These hidden ideas will cloud your view of the irrational person you’re trying to reach. For example, if you grew up with an abusive father, you may view a mildly irrational spouse as dangerous. Or if you were coddled, you may unconsciously feel anger toward a demented elderly parent who can no longer protect you from everything and—worse yet—is now your responsibility.
That’s why before you lean into someone else’s crazy, you need to take a little time to explore your own. When you identify your irrational ideas and behaviors, you’ll be better equipped to view someone else’s irrationality clearly. And here’s another reason to investigate your own crazy: If you’re dealing with an irrational person who knows you very well—a parent, a child, or a spouse, for instance—the most powerful weapon that person will use to defend his crazy is to attack your crazy. Just like the irrational people you’re trying to reach, you have buttons as a result of the negative messages you’ve internalized. Irrational people will find those buttons, and they will push them as hard and ruthlessly as they can.
To help prevent situations like this, you need to inoculate yourself by identifying as many of your own negative messages as you can.

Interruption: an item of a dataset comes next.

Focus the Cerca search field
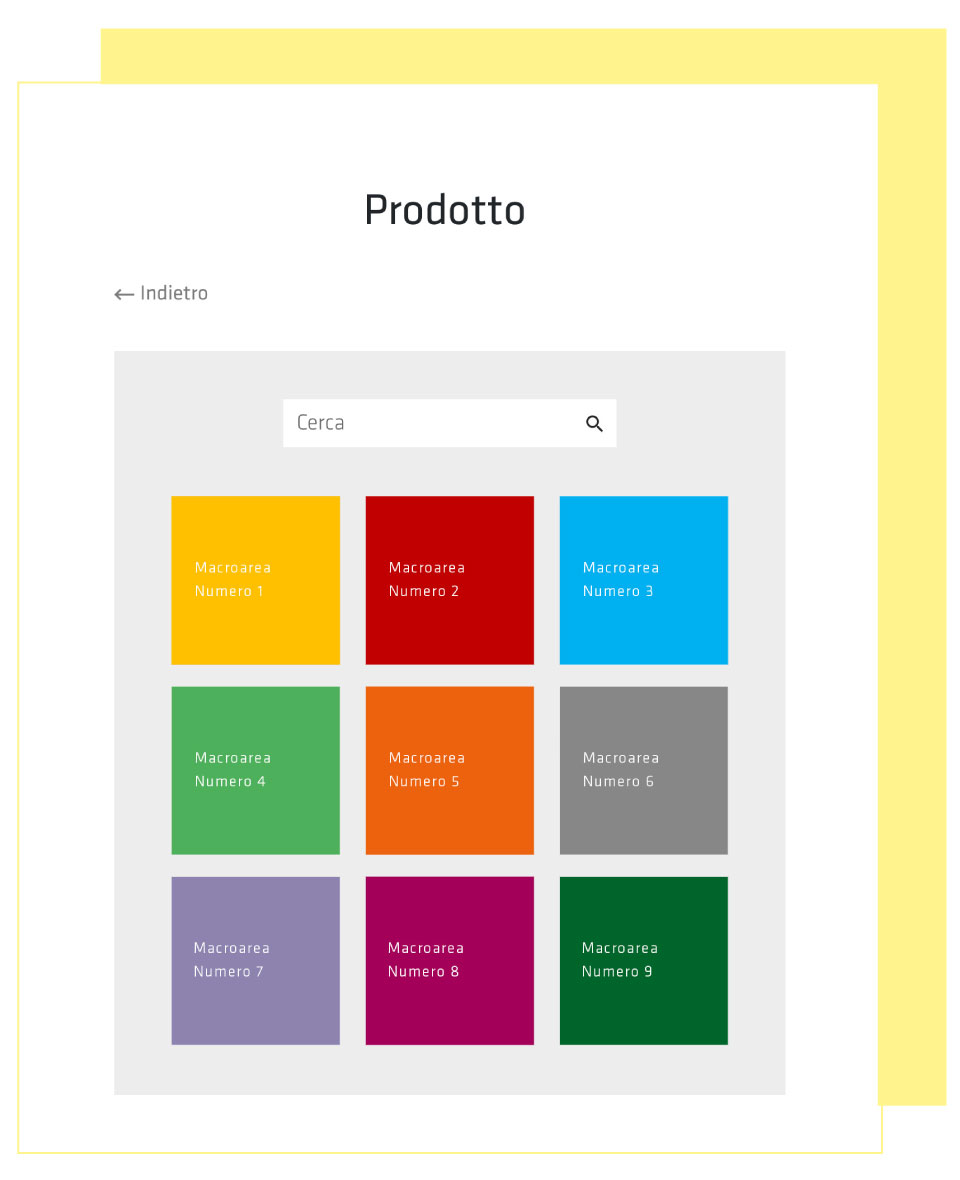This screenshot has width=960, height=1180. (449, 423)
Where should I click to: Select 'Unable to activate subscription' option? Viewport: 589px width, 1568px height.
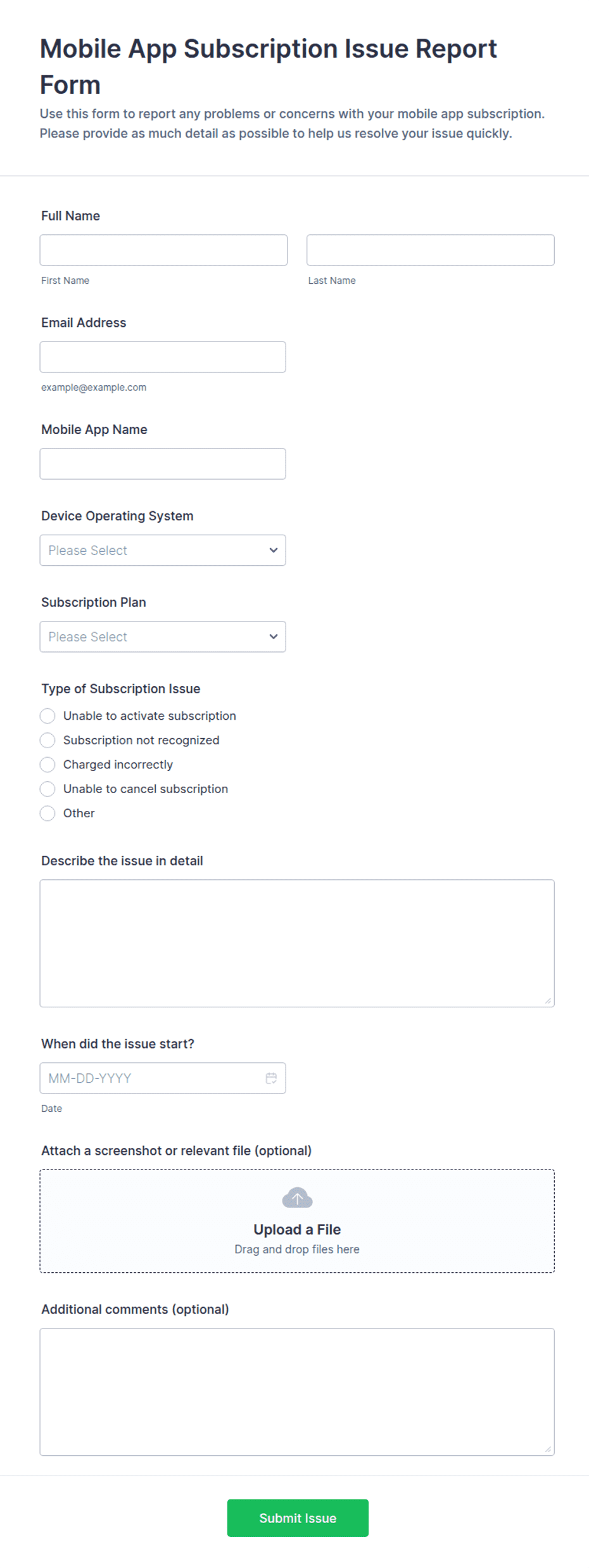pos(48,716)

When you spot them, take steps to neutralize them. Here’s how: Schedule some quiet time when you can think without interruption. Then begin with the following two exercises.
2 Exercises to Control Your Irrational Behaviors
Exercise 1: Back to the Future
This exercise will empower you to spot many of the crazy ideas you’re carrying around in your head. When you bring these ideas from your past out into the open and analyze them, they’ll begin to lose much of their hold over you. In addition, you’ll be able to identify your default responses to various situations and decide if your defaults are serving you well or not. Once you’ve finished this exercise, you’ll see things more clearly—and you’ll have fewer buttons for irrational people to push.
Here’s how it works.
- Think about and then write down the most important events in your life. Make your list from these possibilities or others:
- Your first day of school
- Summer vacations
- Experiences with brothers or sisters
- Fights you got into
- Triumphs and losses
- Your first sexual experience
- Problems with the law
- Your most embarrassing/shameful incidents
Start chronologically and describe each event in writing. Don’t edit yourself. Just write down your words as they come to your mind.
- Wait a day and then look at your list again. Select the most positive and most negative events that happened in each of the following stages:
- Your early childhood
- Your later childhood
- Your preteen years
- Your adolescence
- Your adulthood (if you are old enough, break this down into early, middle, and late adulthood)
- For each event, answer these questions:
- What happened? What were your immediate thoughts, feelings, and reactions?
- What did the people you looked to for support do or say during or after the event? What did you think and feel as a result?
- What actions did you take, and what were the consequences?
- What beliefs did you form about yourself and the people around you, and how safe or unsafe did you feel as a result of the event?
- Either on your own or with the help of a friend or partner, ask yourself these questions:
- Are the beliefs you formed during these experiences limiting how you live today?
- If the beliefs made sense at the moment after the event, do they serve you well now?
- Do the beliefs you formed after negative events seem to have more of a grip on you today than the beliefs you formed after positive events?
- Can you spot any buttons you have as a result of these experiences?
- Finally, and most important, if an event similar to one you experienced in the past happens again in the future, can you think of a new response and/or different belief that would better serve you?
Exercise 2: Back to the Future—One More Time
For this exercise, follow the same process you did in the first exercise. However, think specifically about events that involved the irrational person you’re trying to reach. As you identify your negative ideas from your past, consider how this person might use your resulting buttons against you.
Once you’ve done these exercises, you’ll have more insight into the negative baggage you’ve been carrying around. And that’s a good start.